We Shall Hear More about Cyprus

Crisis on Cyprus brought new tailwinds in the sails of the crisis in Europe and fully opened the question which had only been cautiously considered behind the scenes until now – how to deal with European banks? But first things first.

Nearly two weeks ago ECB announced that it would cease providing help for the Cypriot banks via a pump machine called ELA. The country badly hit by the crisis and also by the losses in Greece had to act promptly to avert the imminent fall of the local banking sector. Due to a combination of various official and unofficial reasons, Troika decided that, unlike Spain, the losses from Cypriot banks shall be born not only by the European taxpayers via the ESM but, at least partially, also by the depositors in the Cypriot banks.

The first agreement, according to which all deposits in the banks would be taxed, created a massive storm of anger and did not get the parliamentary vote. After a week of intense negotiations during which all banks remained closed, people queued in front of ATMs and the economy froze. A new deal finally came. This time supposedly a definite one and without Parliament approval requirements.

The ESM shall secure 10 billion EUR for Cyprus. Banks, however, will see nothing of it. The second largest bank Laki shall be liquidated. Accounts with deposits below 100,000 EUR shall be transferred to Bank of Cyprus. Amounts above 100,000 EUR shall not be taxed, but shall be decreased by the amount of loss of the liquidated bank. The losses of the bank are not yet officially known, nor is the information how much money flowed from the country before, therefore, we will have to wait a bit more for the exact percentage loss of the depositors. Some grim tongues whisper that this figure can be as high as 80%. Even the savers in the Bank of Cyprus do not sleep in a bed of roses. They will lose around 20-40% out of their deposits above 100,000 EUR. Instead of their money, they will receive some worthless shares of the bank. They won’t even receive the remainder immediately but only over several years. The rescue of the Cypriot banking system is thus the second most expensive one in history – in relative numbers as compared to the size of the economy.

GIVEN EXERCISE 1: According to the article on Cyprus, why will depositors have to wait for the exact percentage of their loss?
GIVEN EXERCISE 2: Repeat the passage of the Cyprus article from "We Shall Hear" to "the Cypriot banks.".

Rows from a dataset
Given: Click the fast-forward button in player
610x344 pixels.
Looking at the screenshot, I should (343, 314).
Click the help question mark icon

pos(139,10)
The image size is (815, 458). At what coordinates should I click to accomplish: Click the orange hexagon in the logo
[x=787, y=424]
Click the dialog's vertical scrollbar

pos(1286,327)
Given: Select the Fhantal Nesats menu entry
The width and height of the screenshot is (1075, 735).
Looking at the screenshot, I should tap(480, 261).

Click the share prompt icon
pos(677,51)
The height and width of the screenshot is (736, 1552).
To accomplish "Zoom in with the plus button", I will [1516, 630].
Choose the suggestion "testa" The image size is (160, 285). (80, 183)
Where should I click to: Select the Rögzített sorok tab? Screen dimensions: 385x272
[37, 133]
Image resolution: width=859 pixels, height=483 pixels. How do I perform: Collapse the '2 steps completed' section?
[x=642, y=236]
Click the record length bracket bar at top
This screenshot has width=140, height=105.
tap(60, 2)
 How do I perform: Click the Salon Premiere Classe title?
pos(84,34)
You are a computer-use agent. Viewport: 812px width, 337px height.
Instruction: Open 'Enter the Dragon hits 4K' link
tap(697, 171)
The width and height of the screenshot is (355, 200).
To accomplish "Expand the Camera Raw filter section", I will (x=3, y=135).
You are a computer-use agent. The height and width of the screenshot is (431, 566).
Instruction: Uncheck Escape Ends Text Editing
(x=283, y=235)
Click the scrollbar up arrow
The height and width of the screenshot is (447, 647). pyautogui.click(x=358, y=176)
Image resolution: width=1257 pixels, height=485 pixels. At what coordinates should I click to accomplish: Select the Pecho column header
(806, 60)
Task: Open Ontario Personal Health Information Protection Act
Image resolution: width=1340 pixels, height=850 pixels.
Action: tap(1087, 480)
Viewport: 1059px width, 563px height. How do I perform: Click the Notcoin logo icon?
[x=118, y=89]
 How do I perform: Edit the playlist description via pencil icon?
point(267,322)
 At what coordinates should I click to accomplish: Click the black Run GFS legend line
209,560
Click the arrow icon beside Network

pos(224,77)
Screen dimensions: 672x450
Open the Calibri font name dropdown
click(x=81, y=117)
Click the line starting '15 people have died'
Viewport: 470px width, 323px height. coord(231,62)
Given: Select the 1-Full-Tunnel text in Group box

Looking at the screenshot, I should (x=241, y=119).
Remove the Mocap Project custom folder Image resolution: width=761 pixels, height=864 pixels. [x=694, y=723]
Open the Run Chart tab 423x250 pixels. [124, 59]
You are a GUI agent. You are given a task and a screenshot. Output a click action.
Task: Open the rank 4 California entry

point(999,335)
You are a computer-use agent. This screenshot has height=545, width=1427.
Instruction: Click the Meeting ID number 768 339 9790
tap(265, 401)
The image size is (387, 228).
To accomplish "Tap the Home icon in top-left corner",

WRITTEN REPLY 1: Neither the losses of the liquidated bank nor the amount of money that flowed out of the country beforehand has been officially made known yet.

WRITTEN REPLY 2:
We Shall Hear More about Cyprus

Crisis on Cyprus brought new tailwinds in the sails of the crisis in Europe and fully opened the question which had only been cautiously considered behind the scenes until now – how to deal with European banks? But first things first.

Nearly two weeks ago ECB announced that it would cease providing help for the Cypriot banks via a pump machine called ELA. The country badly hit by the crisis and also by the losses in Greece had to act promptly to avert the imminent fall of the local banking sector. Due to a combination of various official and unofficial reasons, Troika decided that, unlike Spain, the losses from Cypriot banks shall be born not only by the European taxpayers via the ESM but, at least partially, also by the depositors in the Cypriot banks.